日本国の位をゆずらん、法華経をすてて観経等(かんぎょうとう)について後生(ごしょう)をご(期)せよ。
父母の頸(くび)を刎(はね)ん、念仏申さずわ。なんどの種々の大難出来(しゅったい)すとも、
智者に我義(わがぎ)やぶられずば用いじとなり。
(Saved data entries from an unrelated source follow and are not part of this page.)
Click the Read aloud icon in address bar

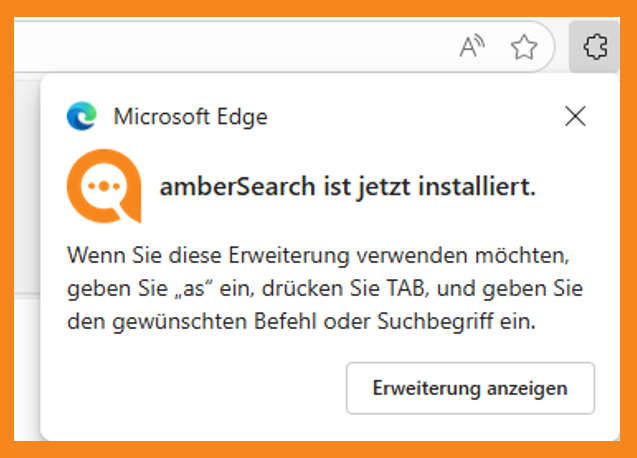tap(472, 47)
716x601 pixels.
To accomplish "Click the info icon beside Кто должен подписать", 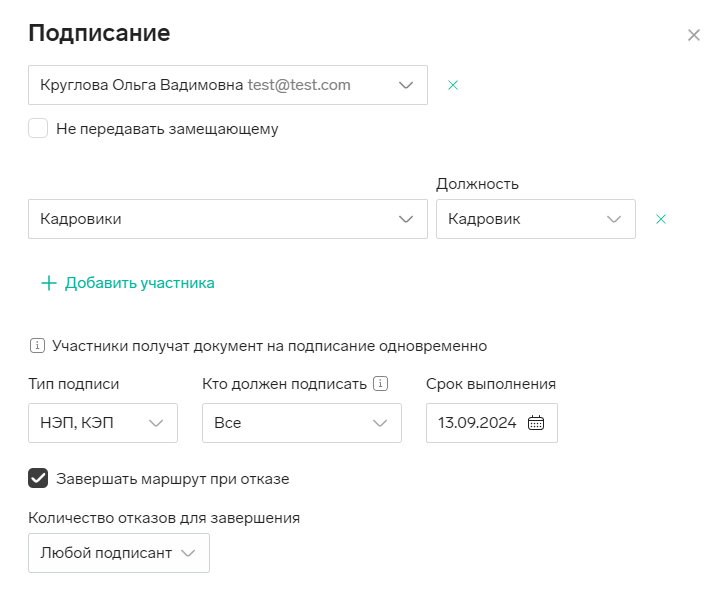I will (x=380, y=383).
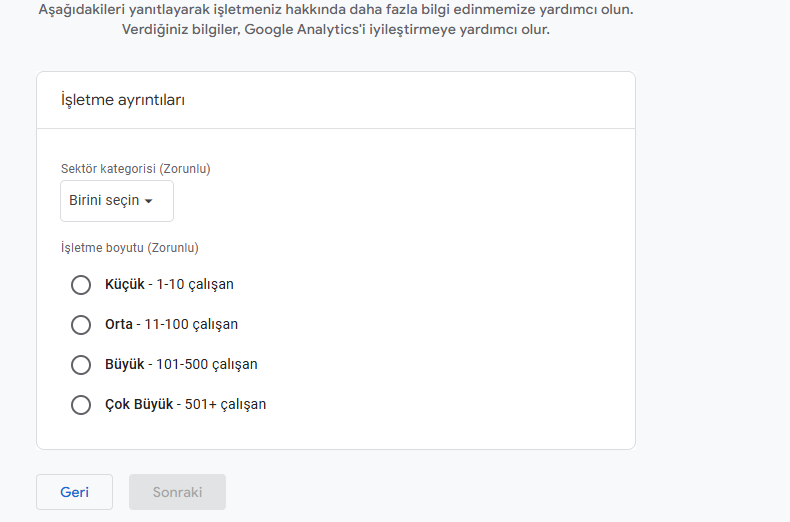Click the caret arrow beside Birini seçin
This screenshot has width=790, height=522.
[x=148, y=202]
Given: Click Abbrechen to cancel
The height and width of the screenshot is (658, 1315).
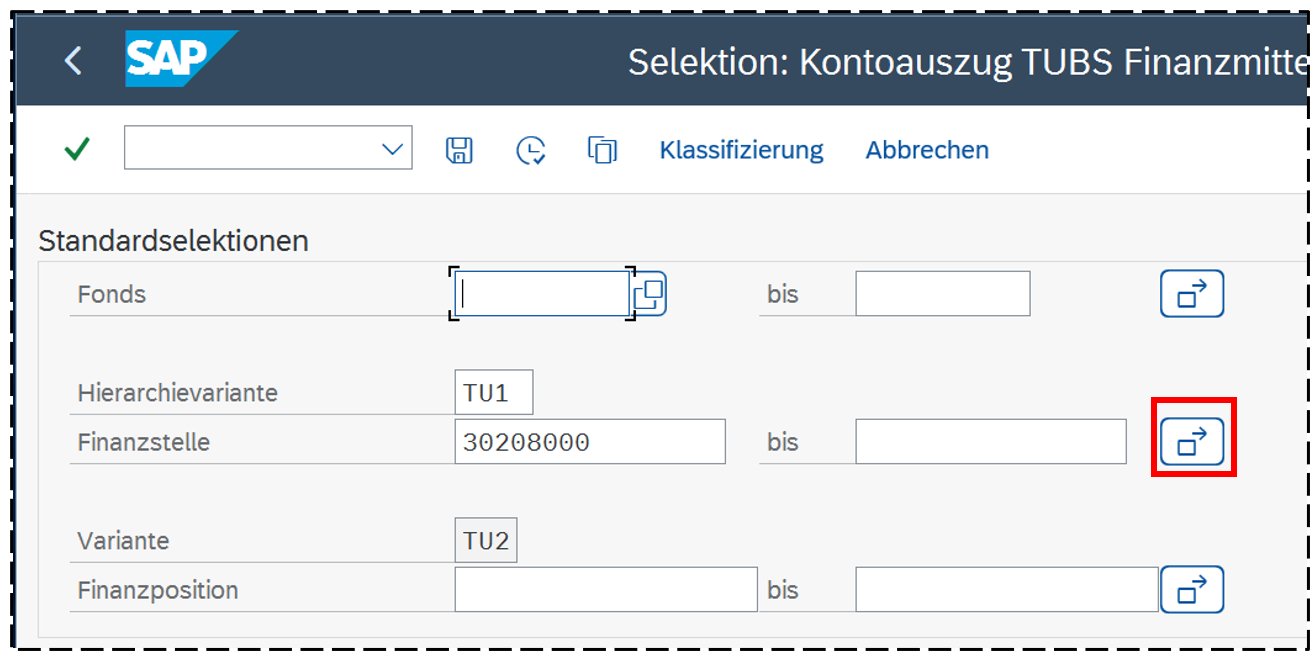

其他(そのほか)の大難、風の前の塵(ちり)なるべし。
我れ日本の柱とならむ(ん)、
我れ日本の眼目(がんもく)とならむ(ん)、
我れ日本の大船(たいせん)とならむ(ん)、
等(とう)とちかいし願(がん)、やぶるべからず。
(1 51歳 2 文永9年 3 佐渡塚原 4 601頁)
善きにつけ悪しきにつけ、法華経を捨てるということは地獄に堕ちる行為である。日蓮は(若き日に、釈尊の誓願をうけついで)本来の誓願を立てた。だから、「日本国の国主の位を譲り与えよう、その代わりに法華経を捨てて観無量寿経によって後世の安楽を祈りなさい」と言われたとしても、「父母の首を刎ねてしまうぞ、もし念仏を称えなければ」などというさまざまな大きな法難が起こったとしても、智者によって日蓮の仏教信奉の確信を説破されることがなければ、決して屈服することはない。たとえそのほかの大きな困難が出現しても、それはあたかも風の前に舞う塵のようなものでしかない。日蓮は日本の柱としてこの日本国を背負って行こう、日蓮は日本の眼目となって精神の行く末を見守ろう、日蓮は日本の大船となって人々を安穏の世に渡そうと、若き日に清澄寺で立教の宣言をしたときに誓った三大誓願を破ることはない。